Limitations and Safe Use Notes

This tool computes straight-line (Euclidean) distance. It does not account for obstacles, roads, terrain, or curvature of the Earth. If you need geographic distance between latitude/longitude points, you’ll want a haversine or geodesic calculator designed for maps. For normal coordinate grids, coursework, and engineering coordinate systems, Euclidean distance is the correct and standard approach.

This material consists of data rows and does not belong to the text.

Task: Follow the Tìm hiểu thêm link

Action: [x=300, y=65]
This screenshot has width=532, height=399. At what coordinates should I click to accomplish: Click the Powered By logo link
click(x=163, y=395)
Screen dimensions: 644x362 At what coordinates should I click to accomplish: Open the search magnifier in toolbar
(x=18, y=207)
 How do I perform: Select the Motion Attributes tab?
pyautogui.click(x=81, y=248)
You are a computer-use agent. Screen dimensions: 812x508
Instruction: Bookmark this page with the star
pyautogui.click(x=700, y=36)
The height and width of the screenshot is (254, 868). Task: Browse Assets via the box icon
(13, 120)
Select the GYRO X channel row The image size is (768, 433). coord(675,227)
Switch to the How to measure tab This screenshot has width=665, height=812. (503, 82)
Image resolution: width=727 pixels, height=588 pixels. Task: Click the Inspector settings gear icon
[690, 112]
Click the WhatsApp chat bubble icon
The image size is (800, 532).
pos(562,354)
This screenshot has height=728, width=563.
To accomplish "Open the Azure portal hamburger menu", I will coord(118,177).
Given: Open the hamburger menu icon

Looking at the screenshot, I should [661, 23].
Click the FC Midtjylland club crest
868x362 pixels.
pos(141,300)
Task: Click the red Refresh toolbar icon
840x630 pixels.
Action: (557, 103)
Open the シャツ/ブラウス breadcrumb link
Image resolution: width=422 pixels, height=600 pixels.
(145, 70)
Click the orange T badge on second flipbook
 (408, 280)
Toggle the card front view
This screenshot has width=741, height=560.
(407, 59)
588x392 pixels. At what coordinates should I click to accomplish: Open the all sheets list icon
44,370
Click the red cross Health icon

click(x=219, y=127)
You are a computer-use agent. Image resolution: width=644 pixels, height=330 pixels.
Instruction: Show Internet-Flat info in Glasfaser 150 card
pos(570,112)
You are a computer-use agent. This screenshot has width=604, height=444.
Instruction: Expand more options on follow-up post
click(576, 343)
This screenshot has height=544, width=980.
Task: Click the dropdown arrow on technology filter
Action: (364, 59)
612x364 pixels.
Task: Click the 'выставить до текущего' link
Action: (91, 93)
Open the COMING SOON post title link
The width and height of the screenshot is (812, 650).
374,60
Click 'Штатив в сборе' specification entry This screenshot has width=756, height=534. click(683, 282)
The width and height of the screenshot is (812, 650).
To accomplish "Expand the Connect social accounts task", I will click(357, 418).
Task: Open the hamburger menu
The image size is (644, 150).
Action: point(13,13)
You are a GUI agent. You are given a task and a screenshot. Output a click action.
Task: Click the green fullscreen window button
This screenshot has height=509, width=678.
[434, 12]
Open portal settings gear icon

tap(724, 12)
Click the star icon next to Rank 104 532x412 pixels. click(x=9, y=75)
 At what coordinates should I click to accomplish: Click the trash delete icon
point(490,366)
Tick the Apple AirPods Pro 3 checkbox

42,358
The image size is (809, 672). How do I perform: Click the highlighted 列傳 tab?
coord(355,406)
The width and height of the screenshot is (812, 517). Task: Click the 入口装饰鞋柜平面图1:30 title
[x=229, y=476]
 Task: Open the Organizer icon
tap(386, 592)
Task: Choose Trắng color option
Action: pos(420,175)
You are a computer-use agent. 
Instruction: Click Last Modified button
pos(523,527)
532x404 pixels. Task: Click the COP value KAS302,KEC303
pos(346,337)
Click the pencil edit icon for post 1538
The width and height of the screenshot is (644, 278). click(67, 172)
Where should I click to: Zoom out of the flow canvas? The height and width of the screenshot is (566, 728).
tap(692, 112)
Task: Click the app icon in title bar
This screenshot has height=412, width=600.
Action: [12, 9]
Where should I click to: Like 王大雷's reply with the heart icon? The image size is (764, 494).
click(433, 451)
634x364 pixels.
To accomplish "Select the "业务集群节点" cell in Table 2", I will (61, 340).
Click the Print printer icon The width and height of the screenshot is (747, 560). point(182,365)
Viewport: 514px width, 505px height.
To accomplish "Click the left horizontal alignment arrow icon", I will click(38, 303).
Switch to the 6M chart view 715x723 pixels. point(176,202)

Results are computed using standard floating-point arithmetic and then formatted to your chosen precision. If you need exact radicals (like √5 in simplified surd form), treat the numeric output as an approximation.

FAQ

Distance Between Two Points – Frequently Asked Questions

Answers about the distance formula in 2D and 3D, midpoint, slope, units, and common coordinate mistakes.

In 2D, the distance between (x1, y1) and (x2, y2) is d = √((x2−x1)² + (y2−y1)²). In 3D, it becomes d = √((x2−x1)² + (y2−y1)² + (z2−z1)²).

Add the z-coordinate difference: compute Δx, Δy, and Δz, square each, sum them, then take the square root: d = √(Δx² + Δy² + Δz²).

The midpoint is the average of coordinates. In 2D: ((x1+x2)/2, (y1+y2)/2). In 3D: ((x1+x2)/2, (y1+y2)/2, (z1+z2)/2).

Yes. It shows Δx, Δy (and Δz), squares, the sum, and the final square root so you can follow the formula clearly.

Slope is m = (y2−y1)/(x2−x1). It is undefined when x2 = x1 because you would divide by zero (a vertical line).

Yes. The calculator supports negative and decimal coordinates in both 2D and 3D.

The distance is in the same units as your coordinate system. If x and y are meters, the result is meters; if they are miles, the result is miles.

If (x1, y1, z1) equals (x2, y2, z2), the distance is 0 because there is no separation between the points.

Yes. The History tab stores recent calculations and can export them to a CSV file.

It uses standard floating-point math and formats the output to your chosen precision. For most coursework and practical uses, it is accurate and reliable.

Results are for education and planning. Use consistent units, and remember this is straight-line (Euclidean) distance, not travel distance on roads or terrain.